* [Record set]
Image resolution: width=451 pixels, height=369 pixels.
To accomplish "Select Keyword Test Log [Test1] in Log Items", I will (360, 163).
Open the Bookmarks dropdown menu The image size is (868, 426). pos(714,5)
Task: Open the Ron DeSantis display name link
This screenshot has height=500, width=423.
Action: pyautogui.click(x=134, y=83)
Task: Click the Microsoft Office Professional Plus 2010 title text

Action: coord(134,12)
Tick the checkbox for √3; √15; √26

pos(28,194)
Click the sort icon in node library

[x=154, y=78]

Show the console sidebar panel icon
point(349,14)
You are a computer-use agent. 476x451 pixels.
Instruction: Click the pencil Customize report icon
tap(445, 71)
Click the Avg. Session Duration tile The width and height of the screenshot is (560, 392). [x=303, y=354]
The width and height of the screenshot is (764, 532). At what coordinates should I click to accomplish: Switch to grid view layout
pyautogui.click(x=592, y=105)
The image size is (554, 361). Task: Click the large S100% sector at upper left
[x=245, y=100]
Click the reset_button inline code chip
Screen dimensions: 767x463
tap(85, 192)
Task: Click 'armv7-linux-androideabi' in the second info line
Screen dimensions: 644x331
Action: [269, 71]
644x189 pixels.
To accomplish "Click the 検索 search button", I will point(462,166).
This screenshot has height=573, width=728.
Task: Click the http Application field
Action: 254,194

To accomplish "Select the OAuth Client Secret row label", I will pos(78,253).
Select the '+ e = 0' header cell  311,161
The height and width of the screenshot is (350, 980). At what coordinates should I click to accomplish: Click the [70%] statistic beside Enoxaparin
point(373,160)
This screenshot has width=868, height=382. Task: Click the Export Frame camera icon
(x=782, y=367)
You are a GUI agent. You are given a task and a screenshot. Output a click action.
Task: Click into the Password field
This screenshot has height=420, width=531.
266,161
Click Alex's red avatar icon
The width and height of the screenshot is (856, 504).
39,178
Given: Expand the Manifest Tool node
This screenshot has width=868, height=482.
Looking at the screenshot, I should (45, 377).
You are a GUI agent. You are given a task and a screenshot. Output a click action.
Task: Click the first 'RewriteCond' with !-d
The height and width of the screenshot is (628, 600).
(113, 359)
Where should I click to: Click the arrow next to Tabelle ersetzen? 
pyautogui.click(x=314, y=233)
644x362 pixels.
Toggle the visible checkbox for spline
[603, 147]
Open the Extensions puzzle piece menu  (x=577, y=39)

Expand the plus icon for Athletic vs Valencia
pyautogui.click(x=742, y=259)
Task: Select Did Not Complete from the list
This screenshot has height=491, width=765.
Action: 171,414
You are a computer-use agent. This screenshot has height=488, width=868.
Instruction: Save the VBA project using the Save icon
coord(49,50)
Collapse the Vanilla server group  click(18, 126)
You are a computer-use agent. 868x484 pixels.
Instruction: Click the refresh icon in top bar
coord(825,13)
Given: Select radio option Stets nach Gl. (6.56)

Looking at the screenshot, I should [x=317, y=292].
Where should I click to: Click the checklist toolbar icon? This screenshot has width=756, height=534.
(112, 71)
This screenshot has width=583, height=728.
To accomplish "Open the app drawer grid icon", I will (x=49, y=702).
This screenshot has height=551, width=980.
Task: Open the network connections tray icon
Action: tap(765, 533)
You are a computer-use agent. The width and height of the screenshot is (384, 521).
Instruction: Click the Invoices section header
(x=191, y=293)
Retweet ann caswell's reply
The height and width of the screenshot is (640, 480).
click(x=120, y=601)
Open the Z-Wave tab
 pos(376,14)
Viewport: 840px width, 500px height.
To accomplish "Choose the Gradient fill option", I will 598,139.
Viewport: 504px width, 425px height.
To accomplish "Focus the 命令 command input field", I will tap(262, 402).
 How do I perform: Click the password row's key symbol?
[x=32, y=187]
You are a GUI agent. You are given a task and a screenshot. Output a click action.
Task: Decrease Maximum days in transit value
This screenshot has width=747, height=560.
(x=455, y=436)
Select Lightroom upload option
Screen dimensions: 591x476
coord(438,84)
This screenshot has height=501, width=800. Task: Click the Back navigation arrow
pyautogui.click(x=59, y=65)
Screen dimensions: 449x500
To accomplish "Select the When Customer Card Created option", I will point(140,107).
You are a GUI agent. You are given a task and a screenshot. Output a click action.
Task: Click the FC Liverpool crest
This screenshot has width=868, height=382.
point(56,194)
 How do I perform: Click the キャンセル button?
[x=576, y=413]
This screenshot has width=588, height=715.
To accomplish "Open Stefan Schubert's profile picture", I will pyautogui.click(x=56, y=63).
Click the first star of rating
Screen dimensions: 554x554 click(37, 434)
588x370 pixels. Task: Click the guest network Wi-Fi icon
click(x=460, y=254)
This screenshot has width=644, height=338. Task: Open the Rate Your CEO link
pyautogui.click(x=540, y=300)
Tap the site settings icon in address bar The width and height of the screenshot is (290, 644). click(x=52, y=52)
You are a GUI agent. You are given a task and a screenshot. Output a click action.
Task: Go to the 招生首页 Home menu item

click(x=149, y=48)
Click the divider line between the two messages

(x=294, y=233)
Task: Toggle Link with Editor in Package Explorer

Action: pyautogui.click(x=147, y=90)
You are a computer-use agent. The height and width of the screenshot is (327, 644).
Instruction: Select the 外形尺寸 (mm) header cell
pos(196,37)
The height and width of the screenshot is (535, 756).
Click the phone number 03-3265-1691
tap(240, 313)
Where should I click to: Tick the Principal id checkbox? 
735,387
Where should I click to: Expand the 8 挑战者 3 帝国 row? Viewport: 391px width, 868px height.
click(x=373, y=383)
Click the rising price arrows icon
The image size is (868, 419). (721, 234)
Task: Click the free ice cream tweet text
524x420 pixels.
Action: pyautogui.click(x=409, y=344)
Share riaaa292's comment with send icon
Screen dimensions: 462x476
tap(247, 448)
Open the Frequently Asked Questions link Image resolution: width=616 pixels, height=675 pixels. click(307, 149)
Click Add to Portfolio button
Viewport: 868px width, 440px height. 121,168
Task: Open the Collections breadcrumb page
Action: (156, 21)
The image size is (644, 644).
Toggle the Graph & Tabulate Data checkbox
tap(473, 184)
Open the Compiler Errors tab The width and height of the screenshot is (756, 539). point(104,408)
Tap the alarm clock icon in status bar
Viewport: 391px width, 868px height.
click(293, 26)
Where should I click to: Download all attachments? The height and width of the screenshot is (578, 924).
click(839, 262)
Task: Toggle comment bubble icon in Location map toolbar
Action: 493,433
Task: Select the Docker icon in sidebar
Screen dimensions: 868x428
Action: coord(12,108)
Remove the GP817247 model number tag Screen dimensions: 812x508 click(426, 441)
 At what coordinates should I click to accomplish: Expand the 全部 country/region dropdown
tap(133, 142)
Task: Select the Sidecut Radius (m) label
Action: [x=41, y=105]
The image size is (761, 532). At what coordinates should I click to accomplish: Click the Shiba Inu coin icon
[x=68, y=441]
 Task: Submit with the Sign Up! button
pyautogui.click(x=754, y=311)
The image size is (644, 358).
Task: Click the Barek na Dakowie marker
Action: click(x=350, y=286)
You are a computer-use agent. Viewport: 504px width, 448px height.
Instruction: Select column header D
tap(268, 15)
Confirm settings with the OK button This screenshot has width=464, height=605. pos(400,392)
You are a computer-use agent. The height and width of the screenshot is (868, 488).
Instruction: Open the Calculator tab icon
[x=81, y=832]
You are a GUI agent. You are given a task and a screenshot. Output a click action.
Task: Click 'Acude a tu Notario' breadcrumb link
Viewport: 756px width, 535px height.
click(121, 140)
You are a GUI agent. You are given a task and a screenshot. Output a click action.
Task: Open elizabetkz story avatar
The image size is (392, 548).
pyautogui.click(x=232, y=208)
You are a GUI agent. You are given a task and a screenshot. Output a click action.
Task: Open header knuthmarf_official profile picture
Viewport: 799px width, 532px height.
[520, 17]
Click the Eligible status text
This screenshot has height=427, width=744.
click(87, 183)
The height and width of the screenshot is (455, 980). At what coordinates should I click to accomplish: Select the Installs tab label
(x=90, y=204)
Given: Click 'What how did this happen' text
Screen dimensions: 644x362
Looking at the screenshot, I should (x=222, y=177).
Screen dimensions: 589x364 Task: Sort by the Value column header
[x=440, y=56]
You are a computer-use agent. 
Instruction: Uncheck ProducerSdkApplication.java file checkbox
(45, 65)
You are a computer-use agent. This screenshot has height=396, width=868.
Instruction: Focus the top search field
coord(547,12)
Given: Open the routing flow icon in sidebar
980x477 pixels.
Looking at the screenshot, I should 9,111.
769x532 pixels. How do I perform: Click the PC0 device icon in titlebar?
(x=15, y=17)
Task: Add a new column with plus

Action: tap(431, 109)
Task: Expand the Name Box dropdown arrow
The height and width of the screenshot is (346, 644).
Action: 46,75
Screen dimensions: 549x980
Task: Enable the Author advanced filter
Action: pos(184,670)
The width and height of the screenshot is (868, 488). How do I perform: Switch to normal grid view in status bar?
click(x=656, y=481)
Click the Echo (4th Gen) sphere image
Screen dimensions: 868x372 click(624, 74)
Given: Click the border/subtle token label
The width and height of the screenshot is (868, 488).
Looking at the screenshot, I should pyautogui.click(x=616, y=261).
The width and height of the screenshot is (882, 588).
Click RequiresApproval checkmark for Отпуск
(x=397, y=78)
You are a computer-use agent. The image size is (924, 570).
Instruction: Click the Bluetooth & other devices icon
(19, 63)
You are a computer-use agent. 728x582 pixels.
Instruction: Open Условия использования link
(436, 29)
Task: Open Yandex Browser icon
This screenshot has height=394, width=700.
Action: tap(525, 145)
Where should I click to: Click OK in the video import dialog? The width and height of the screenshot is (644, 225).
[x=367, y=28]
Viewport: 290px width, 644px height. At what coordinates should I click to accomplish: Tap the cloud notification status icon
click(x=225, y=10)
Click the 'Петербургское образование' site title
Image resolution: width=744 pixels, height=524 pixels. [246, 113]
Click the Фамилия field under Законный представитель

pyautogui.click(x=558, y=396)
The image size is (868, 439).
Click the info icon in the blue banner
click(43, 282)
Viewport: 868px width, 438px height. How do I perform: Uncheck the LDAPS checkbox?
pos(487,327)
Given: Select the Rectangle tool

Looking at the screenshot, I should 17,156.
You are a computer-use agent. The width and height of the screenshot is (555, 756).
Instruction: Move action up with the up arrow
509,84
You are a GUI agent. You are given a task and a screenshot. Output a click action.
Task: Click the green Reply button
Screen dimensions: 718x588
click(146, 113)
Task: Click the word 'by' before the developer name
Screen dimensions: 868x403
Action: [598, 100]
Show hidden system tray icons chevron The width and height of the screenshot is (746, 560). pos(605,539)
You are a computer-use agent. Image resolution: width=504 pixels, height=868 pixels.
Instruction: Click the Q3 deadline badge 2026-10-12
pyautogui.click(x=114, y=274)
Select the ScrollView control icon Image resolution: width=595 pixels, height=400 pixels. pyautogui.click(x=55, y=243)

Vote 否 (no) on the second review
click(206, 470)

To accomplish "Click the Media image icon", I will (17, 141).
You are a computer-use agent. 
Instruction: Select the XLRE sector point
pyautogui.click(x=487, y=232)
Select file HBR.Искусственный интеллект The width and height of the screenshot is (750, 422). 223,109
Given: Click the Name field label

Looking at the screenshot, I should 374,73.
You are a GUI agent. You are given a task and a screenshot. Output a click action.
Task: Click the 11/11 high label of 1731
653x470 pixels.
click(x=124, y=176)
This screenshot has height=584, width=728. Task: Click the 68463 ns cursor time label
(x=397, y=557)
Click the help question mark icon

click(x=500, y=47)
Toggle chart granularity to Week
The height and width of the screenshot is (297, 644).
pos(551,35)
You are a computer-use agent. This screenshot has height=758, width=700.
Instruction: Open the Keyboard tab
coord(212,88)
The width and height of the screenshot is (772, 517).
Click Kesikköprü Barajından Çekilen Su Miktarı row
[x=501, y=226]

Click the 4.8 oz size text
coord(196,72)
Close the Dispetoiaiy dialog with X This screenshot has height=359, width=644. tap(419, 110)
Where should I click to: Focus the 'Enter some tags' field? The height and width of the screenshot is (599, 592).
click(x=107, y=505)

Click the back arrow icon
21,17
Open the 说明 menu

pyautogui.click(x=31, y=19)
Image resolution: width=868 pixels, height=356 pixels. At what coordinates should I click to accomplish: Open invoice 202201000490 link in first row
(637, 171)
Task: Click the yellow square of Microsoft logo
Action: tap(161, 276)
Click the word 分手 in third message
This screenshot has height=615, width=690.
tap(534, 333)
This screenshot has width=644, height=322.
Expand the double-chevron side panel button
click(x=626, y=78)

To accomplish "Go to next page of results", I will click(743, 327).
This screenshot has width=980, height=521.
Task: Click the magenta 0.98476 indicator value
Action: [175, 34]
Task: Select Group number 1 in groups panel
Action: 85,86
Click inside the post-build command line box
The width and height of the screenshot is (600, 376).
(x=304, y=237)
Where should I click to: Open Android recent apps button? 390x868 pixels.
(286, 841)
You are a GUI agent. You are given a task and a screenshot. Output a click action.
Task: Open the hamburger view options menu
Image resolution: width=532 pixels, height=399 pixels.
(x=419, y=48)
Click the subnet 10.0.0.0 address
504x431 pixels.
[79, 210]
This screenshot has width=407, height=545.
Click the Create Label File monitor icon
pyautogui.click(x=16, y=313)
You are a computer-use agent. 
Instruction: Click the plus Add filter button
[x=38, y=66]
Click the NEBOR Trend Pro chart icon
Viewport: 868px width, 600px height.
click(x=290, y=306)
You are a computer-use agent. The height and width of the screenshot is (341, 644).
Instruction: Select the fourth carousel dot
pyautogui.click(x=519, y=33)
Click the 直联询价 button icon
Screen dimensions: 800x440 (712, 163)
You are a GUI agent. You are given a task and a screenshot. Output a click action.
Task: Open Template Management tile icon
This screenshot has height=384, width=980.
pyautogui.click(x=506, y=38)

* [Your goal] Return, word for word, the lines of the data above from the line with "Open the Extensions" through the line with "has height=488, width=868.", inclusive.

* [Written solution]
Open the Extensions puzzle piece menu  (x=577, y=39)

Expand the plus icon for Athletic vs Valencia
pyautogui.click(x=742, y=259)
Task: Select Did Not Complete from the list
This screenshot has height=491, width=765.
Action: 171,414
You are a computer-use agent. This screenshot has height=488, width=868.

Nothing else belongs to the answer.